Courts are Required to Award Attorney Fees to a Substantially Prevailing Party in Peer Review Lawsuits
In Smith v. Selma Community Hospital, 2010 DJDAR 13933 (2010), the California Court of Appeal, Fifth District, held that under Business and Professions Code Section 809.9, a substantially prevailing party in a peer review lawsuit is entitled to an attorney fee award if the other party’s conduct in bringing, defending or litigating the case was frivolous, unreasonable, without foundation or in bad faith.
The litigation commenced after the governing board of Selma Community Hospital (“SCH”) terminated the hospital privileges of Brenton Smith, M.D. Smith pursued a petition for writ of mandate seeking an order to have his privileges reinstated. Smith prevailed in the writ proceeding and was also successful in defeating the appeal brought by SCH.
Smith then filed a motion for attorney fees under Business and Professional Code Section 809.9. He sought a fee award in the sum of $117,837.50. The trial court denied the motion for fees in its entirety. The court reached that conclusion, reasoning that SCH’s position was not frivolous, unreasonable, without foundation, or in bad faith.
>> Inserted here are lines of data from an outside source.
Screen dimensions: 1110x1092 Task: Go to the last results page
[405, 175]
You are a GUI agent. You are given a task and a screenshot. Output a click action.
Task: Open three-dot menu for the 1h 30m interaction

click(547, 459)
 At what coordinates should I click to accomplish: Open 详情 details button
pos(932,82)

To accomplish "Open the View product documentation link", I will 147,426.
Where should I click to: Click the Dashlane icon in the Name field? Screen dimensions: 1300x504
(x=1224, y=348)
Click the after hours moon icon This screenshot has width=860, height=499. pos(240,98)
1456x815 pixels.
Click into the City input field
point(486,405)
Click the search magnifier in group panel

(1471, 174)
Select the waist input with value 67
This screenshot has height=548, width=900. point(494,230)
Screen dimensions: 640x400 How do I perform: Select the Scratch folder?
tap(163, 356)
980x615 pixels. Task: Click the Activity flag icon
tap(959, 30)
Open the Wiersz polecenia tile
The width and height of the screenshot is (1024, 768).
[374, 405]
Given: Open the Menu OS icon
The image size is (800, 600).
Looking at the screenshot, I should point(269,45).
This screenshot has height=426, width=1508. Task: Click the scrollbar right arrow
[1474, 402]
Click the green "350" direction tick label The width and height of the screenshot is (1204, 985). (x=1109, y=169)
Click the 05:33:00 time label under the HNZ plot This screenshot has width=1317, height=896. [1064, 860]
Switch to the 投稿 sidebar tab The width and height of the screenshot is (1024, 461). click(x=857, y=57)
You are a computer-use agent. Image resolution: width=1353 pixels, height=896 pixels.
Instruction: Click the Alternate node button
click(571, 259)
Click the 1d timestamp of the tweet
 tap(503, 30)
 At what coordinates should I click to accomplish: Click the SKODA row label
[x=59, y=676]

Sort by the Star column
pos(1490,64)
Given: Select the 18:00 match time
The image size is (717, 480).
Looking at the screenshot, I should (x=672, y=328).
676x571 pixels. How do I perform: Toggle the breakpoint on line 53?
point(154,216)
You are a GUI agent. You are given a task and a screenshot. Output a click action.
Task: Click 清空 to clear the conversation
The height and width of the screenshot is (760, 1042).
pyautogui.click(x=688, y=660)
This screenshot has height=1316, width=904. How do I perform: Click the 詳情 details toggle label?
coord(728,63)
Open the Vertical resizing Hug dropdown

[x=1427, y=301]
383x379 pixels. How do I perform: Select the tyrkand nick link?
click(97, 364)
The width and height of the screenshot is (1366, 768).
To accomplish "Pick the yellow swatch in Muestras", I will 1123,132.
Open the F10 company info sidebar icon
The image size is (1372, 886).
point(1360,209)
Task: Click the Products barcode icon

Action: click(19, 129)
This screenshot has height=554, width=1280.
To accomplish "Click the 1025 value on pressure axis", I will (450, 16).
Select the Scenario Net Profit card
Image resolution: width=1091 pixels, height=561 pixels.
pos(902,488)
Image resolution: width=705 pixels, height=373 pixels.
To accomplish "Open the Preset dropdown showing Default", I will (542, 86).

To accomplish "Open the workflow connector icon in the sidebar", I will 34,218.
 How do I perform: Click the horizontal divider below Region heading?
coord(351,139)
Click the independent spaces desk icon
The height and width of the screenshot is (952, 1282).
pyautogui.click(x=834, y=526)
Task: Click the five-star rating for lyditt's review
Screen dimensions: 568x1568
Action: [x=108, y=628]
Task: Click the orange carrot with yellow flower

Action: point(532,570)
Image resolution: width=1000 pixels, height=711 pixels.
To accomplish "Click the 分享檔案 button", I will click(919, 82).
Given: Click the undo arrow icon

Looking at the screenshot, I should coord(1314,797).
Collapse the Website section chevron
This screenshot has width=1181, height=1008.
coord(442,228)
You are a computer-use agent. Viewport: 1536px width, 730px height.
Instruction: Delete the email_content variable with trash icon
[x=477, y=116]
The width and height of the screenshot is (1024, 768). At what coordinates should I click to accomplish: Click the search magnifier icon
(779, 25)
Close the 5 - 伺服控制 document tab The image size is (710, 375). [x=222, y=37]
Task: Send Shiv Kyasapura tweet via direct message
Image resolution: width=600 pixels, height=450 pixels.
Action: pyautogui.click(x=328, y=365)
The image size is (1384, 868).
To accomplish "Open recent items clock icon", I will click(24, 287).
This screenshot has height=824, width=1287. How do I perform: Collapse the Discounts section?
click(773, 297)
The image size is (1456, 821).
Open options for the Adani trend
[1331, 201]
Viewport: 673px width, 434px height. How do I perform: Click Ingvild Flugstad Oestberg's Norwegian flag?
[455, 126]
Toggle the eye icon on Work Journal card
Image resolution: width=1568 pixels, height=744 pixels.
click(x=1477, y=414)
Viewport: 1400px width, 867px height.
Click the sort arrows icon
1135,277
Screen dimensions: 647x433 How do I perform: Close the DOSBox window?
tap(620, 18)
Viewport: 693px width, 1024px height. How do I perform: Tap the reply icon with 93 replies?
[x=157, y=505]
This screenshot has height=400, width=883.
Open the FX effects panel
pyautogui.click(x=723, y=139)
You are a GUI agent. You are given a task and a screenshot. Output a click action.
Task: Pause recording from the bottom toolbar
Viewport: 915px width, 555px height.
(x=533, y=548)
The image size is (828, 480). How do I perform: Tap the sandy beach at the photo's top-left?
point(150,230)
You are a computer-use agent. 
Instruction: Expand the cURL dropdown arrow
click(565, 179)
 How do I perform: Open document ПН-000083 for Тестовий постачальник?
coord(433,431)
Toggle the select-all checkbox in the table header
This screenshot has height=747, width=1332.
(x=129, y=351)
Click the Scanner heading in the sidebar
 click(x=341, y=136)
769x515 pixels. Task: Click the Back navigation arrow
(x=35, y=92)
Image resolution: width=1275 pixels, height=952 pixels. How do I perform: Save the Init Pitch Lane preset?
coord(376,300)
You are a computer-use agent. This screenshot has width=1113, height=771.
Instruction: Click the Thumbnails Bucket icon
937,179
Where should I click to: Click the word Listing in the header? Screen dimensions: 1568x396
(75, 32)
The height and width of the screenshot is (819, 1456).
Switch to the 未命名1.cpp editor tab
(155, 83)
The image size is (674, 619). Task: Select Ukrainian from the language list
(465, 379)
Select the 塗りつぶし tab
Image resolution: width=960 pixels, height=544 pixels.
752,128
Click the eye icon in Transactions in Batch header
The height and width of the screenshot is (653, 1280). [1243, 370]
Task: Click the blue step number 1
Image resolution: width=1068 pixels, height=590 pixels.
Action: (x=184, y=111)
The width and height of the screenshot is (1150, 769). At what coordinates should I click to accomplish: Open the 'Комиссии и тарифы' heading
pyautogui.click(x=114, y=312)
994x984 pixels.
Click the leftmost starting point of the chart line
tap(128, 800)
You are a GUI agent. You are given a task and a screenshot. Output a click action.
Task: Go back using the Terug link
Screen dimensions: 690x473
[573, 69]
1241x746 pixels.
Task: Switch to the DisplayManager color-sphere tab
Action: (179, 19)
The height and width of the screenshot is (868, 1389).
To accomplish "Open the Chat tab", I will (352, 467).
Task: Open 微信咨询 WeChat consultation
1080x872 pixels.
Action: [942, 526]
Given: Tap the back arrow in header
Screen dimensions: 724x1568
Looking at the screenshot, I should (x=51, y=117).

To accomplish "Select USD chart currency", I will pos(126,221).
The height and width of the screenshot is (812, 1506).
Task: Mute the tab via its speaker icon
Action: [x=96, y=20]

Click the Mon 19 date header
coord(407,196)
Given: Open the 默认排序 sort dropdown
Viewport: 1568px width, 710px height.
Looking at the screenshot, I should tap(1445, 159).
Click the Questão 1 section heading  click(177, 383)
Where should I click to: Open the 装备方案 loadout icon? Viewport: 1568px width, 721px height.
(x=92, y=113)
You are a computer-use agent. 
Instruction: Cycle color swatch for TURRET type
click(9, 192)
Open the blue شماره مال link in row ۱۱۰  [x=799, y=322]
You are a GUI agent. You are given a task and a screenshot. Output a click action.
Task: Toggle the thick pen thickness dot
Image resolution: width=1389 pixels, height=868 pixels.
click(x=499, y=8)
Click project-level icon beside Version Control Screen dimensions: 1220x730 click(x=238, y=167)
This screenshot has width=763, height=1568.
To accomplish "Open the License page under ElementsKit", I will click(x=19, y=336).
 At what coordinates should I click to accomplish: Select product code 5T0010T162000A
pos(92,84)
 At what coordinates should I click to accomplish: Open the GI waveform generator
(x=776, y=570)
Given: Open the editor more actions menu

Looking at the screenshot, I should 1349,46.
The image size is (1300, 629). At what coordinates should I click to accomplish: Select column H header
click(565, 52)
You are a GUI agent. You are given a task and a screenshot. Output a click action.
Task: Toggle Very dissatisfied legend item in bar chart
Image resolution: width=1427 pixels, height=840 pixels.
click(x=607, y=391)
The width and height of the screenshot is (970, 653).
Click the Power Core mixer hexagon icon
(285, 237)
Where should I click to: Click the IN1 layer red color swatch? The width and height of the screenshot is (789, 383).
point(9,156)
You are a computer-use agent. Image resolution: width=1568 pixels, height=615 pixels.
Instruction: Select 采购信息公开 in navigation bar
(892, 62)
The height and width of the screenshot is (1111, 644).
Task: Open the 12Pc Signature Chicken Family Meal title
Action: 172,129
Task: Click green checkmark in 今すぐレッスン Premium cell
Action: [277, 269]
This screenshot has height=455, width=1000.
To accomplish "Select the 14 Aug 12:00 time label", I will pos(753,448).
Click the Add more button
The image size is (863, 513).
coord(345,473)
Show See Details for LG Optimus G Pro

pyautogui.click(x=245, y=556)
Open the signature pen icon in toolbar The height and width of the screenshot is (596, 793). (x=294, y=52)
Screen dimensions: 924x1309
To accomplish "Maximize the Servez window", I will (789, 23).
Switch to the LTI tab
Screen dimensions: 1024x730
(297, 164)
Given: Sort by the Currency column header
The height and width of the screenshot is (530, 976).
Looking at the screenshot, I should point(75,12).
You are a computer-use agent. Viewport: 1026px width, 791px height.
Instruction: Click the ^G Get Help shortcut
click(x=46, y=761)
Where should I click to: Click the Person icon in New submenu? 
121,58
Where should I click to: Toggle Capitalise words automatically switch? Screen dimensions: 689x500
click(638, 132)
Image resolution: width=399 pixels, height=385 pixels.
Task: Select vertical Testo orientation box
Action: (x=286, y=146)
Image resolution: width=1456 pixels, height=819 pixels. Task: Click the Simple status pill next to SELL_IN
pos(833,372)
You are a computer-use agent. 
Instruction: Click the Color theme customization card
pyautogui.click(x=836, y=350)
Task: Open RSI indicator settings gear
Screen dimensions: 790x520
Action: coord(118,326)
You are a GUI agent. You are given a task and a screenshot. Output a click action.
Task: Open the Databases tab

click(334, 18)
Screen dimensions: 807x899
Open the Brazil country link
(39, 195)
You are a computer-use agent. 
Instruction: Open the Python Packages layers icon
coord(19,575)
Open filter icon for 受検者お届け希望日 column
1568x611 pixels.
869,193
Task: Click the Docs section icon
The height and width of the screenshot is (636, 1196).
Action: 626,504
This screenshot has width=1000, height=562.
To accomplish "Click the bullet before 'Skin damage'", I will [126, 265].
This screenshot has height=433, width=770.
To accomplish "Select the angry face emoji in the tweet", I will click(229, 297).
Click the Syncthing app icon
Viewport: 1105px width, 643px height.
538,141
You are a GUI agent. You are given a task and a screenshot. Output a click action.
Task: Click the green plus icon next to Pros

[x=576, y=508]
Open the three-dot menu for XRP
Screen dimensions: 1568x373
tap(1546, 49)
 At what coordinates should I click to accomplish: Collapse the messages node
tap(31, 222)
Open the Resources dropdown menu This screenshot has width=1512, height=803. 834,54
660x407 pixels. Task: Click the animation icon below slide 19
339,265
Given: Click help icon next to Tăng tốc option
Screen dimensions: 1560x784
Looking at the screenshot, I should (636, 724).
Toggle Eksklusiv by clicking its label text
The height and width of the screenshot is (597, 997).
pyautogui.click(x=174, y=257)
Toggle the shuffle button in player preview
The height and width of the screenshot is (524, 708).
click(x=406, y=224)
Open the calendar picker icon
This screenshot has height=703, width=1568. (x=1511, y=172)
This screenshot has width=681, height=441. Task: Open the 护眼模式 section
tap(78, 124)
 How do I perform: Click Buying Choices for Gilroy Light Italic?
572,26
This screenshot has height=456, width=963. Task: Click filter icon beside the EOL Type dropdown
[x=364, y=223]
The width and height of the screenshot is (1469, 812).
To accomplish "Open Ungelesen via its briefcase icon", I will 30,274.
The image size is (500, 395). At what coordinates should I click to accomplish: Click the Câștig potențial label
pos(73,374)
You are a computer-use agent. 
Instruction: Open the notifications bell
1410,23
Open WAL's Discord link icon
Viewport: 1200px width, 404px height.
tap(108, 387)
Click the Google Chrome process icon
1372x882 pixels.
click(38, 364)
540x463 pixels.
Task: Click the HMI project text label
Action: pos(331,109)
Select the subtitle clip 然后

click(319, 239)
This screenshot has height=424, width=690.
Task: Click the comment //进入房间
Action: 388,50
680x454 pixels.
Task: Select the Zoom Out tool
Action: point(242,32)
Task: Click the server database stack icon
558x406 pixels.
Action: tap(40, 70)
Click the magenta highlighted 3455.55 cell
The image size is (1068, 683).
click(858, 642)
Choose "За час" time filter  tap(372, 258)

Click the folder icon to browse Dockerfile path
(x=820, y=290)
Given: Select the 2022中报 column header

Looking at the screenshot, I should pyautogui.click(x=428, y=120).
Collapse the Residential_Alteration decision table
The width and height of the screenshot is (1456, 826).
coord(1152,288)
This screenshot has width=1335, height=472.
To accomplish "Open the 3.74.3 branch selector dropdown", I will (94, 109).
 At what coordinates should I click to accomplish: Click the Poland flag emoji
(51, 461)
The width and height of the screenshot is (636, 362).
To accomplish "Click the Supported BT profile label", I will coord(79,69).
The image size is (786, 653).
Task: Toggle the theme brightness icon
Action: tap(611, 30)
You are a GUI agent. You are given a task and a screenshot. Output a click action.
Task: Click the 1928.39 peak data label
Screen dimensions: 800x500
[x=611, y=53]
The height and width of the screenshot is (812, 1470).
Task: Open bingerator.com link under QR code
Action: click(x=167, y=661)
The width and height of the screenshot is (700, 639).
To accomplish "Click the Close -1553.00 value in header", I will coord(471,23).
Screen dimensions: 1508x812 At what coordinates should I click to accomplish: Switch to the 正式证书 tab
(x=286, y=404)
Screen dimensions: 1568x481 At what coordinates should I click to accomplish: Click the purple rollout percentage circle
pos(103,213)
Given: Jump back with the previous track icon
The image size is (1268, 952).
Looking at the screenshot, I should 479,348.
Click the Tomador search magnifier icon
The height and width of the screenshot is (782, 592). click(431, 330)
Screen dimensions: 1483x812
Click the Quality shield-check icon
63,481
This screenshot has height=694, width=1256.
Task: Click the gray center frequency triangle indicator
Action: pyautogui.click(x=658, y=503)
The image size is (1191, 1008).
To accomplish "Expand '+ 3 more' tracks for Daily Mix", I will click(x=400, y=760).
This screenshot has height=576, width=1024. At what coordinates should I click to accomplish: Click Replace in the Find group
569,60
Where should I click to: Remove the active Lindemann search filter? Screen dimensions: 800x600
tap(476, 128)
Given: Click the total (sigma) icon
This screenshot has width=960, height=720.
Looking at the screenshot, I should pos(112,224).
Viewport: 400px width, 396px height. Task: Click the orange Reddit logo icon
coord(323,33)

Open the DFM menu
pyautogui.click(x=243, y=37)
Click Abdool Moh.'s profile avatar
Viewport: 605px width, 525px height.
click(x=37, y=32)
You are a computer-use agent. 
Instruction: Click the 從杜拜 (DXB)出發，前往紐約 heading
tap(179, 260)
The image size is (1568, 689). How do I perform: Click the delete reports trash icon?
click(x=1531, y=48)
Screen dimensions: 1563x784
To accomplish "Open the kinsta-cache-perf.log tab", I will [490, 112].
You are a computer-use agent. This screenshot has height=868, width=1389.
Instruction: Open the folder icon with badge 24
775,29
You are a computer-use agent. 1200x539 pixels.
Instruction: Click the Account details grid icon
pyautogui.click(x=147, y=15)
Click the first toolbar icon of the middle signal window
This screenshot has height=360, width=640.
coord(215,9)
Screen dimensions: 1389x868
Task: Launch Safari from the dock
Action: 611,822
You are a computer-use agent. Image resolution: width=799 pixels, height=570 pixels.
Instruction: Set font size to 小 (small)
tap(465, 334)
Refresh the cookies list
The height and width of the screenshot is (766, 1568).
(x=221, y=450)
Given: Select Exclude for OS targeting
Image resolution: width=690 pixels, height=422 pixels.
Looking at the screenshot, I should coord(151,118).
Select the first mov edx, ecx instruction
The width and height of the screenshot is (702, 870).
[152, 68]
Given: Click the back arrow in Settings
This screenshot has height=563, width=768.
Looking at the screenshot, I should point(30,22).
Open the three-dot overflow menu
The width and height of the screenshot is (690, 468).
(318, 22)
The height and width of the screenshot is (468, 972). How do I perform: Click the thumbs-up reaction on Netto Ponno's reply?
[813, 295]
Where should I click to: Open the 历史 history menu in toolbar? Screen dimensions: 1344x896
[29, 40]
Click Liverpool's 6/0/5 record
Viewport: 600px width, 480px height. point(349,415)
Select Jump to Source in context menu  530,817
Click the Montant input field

In 2009, Smith filed a timely notice of appeal from the order denying his motion for attorney fees. The appeal centered on the proper interpretation of Business and Professions Code Section 809.9, the interpretation of Mir v. Charter Suburban Hospital, 27 Cal. App. 4th 1471 (1994), and the evidence relevant to the determination of the “bad faith” standard.
The appellate court reversed and remanded.
The court noted that under Section 809.9, a court must award attorney fees to a substantially prevailing party in a peer review lawsuit where the other party’s conduct in bringing, defending or litigating the lawsuit was frivolous, unreasonable, without foundation, or in bad faith.
The court noted that the terms “frivolous,” “unreasonable,” and “without foundation” are objective standards. The court stated, however, that the determination of whether a party has acted in “bad faith” is a subjective standard. It involved findings regarding the defendant’s motive for defending or litigating an action.
After an extensive analysis of the evidence in the record, the court of appeal concluded that the trial court did not anticipate, or utilize the correct legal standard for determining whether SCH acted in bad faith. Thus, this court remanded the case such that the trial court could apply that standard to the evidence in the record.